Purdue University is embarking on a program to add as many as 107 College of Engineering faculty over the next five years — an increase of 30 percent.

The additional faculty will allow the college to grow enrollment and expand the breadth and depth of its research efforts.

"This move will provide an economic benefit to the country as we educate more engineers with the Purdue credentials that are highly valued by industry, government and academia," says acting President Timothy Sands.

"The U.S. Council on Jobs and Competitiveness has called for an additional 10,000 engineers a year. We're stepping up to this challenge. We want to add to our pool of highly qualified students, especially Hoosiers, at a time when the nation is demanding more engineers," says Sands, an engineer himself, who contributed to the development of LED lighting.

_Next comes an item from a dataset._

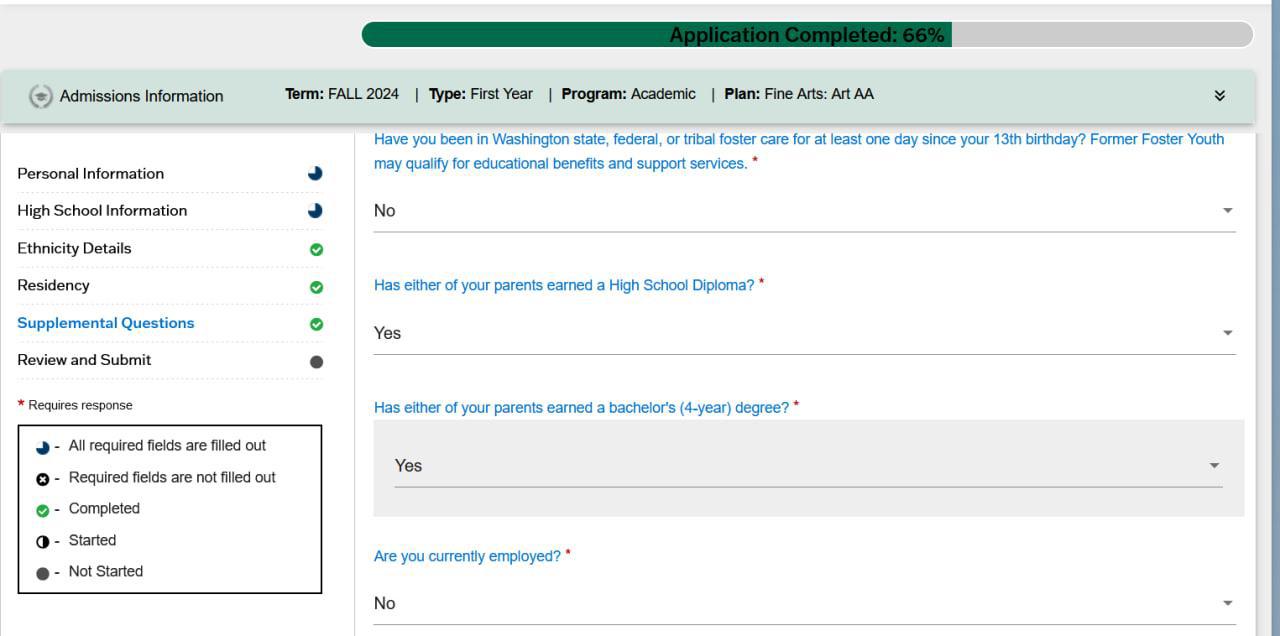Click the Supplemental Questions green checkmark icon

click(316, 324)
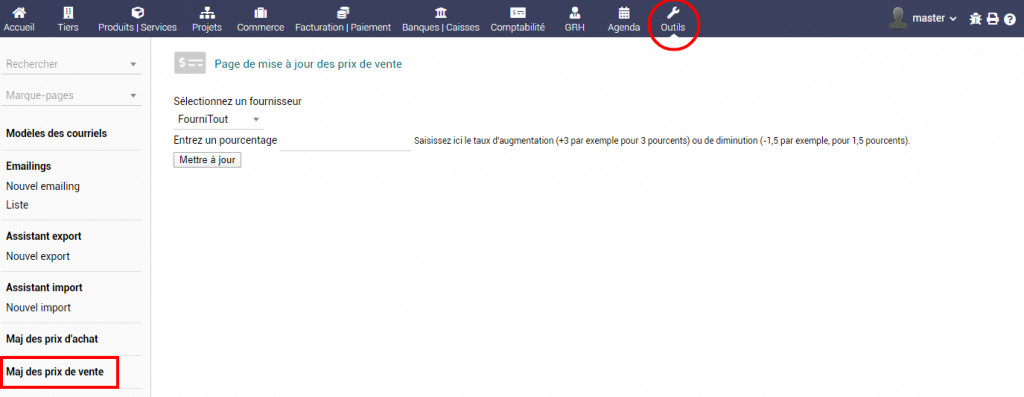Open Banques | Caisses bank icon
Image resolution: width=1024 pixels, height=397 pixels.
(x=441, y=13)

During the initiative, the college will look to hire up to an additional 107 faculty members — junior and senior faculty as well as renowned experts — which will increase the college's number of faculty by 30 percent. With the additional faculty, undergraduate enrollment will grow by almost 10 percent to more than 7,750 and graduate enrollment will grow by 750 to 3,500. It also will look to hire 105 additional staff members -— ranging from support staff to development professionals to information technology specialists — to support the growth in faculty and students.

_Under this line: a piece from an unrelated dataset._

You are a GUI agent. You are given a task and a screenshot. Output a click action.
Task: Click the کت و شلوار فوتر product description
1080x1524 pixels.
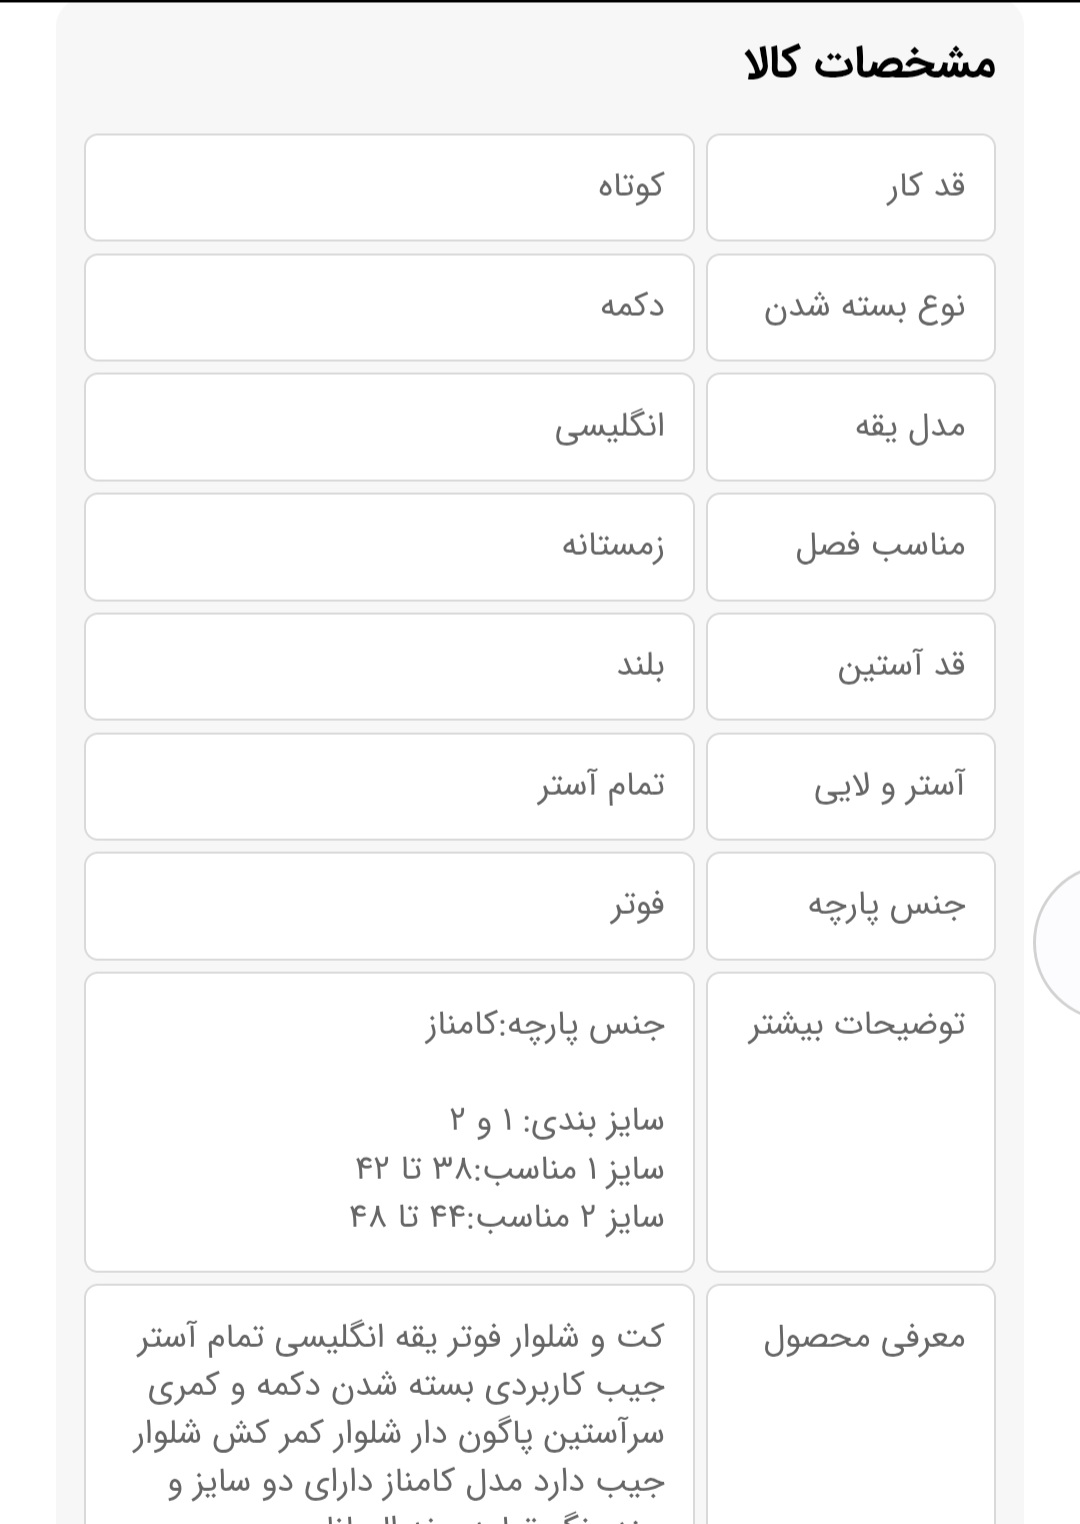pos(400,1410)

Leah Jamieson, the John A. Edwardson Dean of Engineering, says the initiative is in line with the growth the college has experienced in the previous five years. During that time, undergraduate enrollment has increased by 17 percent, graduate enrollment has increased by 28 percent and annual research expenditures have increased by 79 percent.

“Growing engineering contributes to the economic development of the state and the nation. Engineering jobs pay well, and unemployment in engineering is lower than the average for other disciplines,” Jamieson says. “And engineering will play a crucial role in addressing global grand challenges ranging from energy and the environment to security and health care.”

Jeff Immelt, chairman and CEO of GE, says there is a need for more engineers.

"A critical sustainable competitive advantage for a company or a country is its technology base, and I applaud Purdue University and its leadership's commitment to educating more world-class engineers," he says.

Leah Jamieson
Leah Jamieson, the John A. Edwardson Dean of Engineering, explains the college's strategic five-year growth plan. (Purdue University photo/Mark Simons)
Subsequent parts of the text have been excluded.